Немцы отступая, жгли деревни и ночью весь фронт казался кроваво-огненной лентой, из которой временами раздавались сильные взрывы, и столбы огня высоко поднимались к небу. Это немцы взрывали наши промышленные предприятия: цементные заводы в Селижарово и другие.
Впервые от местных жителей и бойцов мне пришлось услышать о немецких зверствах. Рассказывали, что одна женщина не могла снять сапоги с убитого немецкого офицера, тогда взяла топор и «оттяпала» мерзлые ноги. Принесла их в избу и в присутствии красноармейцев, которые зашли к ней погреться, она забила ноги с сапогами в печку, оттаяла их и затем сняла с них сапоги. У этой женщины застрелили шестилетнего сына только за то, что его звали «Владимир».
В другом доме офицер спросил пятилетнюю девочку по-русски:
- Где твой папа?
- Летает...(отец девочки был летчиком).
Офицер вынул пистолет и пристрелил девочку. Много передавали жители и о других зверствах немцев.
Но были и такие, которые сживались с немцами и изменяли Родине.

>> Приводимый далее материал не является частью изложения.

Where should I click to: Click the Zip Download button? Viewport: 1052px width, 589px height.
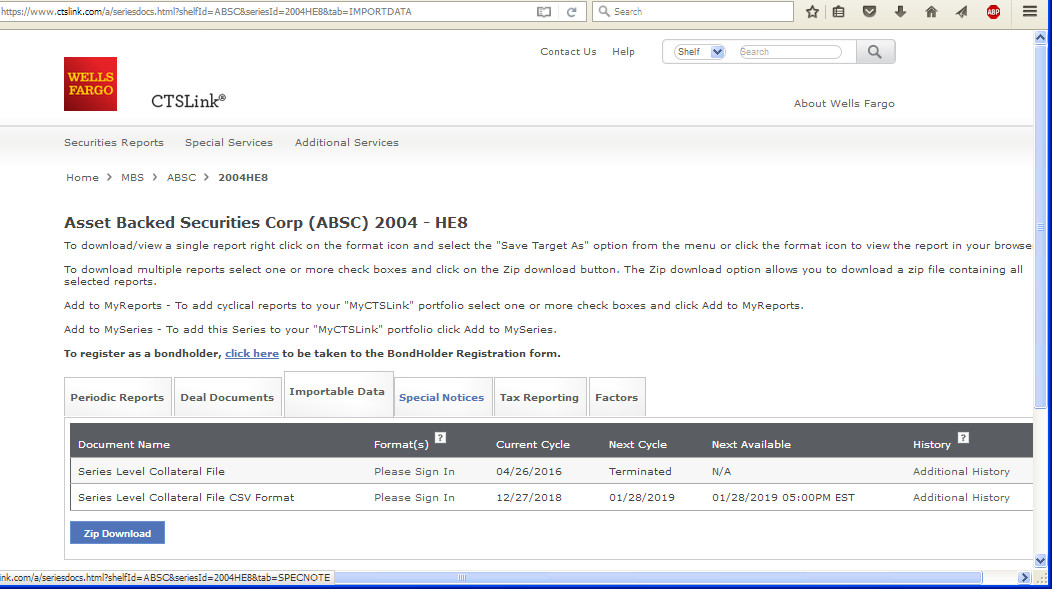(x=116, y=532)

И были такие, которые хотели быть «нейтральными». Пусть воюют, наше, мол, дело «сторона». Вот у такого нейтрала мне пришлось стоять на квартире в деревне Дарьино Калининской области, где мы приступили к оборудованию полевого госпиталя.
Этому мужичку было лет шестьдесят. Семья их состояла из четырех человек: хозяин, жена, сноха, внучка. Сын отступил вместе с Красной Армией, он был кандидат в члены ВКП (б). Служил в районе, и семья очень боялась немцев. Мужичок этот в первую мировую войну служил денщиком у офицера.

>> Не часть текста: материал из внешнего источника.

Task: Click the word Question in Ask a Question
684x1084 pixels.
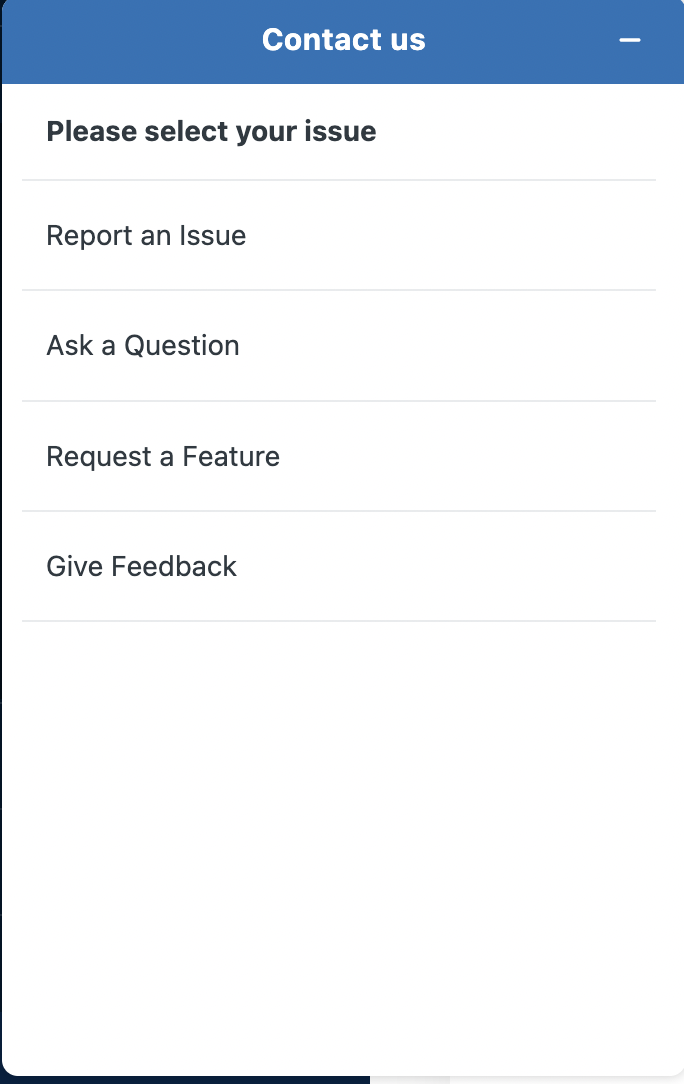Action: [182, 346]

Их, то есть денщиков, презрительно называли «халуями». У меня была водка, и я часто угощал старика, а он мне платил за это большой взаимностью: стлал мне постель, ночью вставал с постели, подходил к моей кровати и поправлял сбившееся одеяло.
Деревня Дарьино только что недавно была освобождена от немцев, немцы из этой деревни были выбиты неожиданным ударом и не успели при отступлении сжечь ее.

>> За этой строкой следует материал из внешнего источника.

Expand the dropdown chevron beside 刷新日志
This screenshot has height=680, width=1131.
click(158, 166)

Подвыпив однажды, мой старик «денщик» вступил со мной в откровенный разговор:
- Знаешь, Комиссар, - начал он, - я тебе как Богу скажу всю правду, что я думал, как началась война.
- Что же ты думал, - спросил я.
- Думал я, когда немцы заняли деревню, что все пропало и советской власти конец, и России конец.
-Ну, а теперь как думаешь?
-Теперь думаю, немцам конец. Озлился наш народ до ужаса и его теперь не удержать, до Берлина дойдут, и сами немцы говорят об этом. Когда наши стали наступать, у нас в дому жили четыре немца, поварами работали на солдатской кухне. Так вот, один из них, рыжий такой верзила, вбежал к нам в избу и кричит нам «Лус озлился! Немец капут!».
- Я тебе прямо скажу, - болтал «мой холуй»,
- Советскую власть я когда любил, а когда и нет, и немцев - когда боялся, а когда и нет. Думал иногда: «а не все ли равно за кем жить, может, еще и землю дадут при немцах в единоличное пользование – хозяином буду, как и раньше». А по деревне болтали, что немцы привезут много товаров, магазины будут торговать ситцем, сукном, колбасами, ветчиной и прочим. И вот приехали немцы, сидим мы, значит, за обедом: я, жена, сноха и внучка, хлеб на столе, два каравая.
Слышим, топают немцы на крыльце. Вошли в избу четверо, у двоих большие мешки в руках, ну думаю, не иначе как колбасу носят раздавать, сахар и еще что-нибудь.
Встал я из-за стола, поклонился им, говорю: «Милости просим, господа, покушать нашего хлеба с нами». Один высокий, черный такой немец – морда длинная лошадиная, а ручище…я думаю он никогда не мыл их, до того грязные. Подошел этот верзила ко мне, хлопнул меня ручищей по плечу, оскалил лошадиные желтые зубы и говорит: «Гуд Лус, гуд Лус!», значит «хорошо, хорошо!», а потом провел ручищей по столу, и мои два каравая хлеба как корова языком слизнула со стола, стукнулись оба в мешок.
Я и рот разинул, вот так колбаса, ветчина, сахар – получил! Другой немец хлопает по плечу мою старуху и бормочет: «Матка яйки! Герман зомбат, кушать надо!».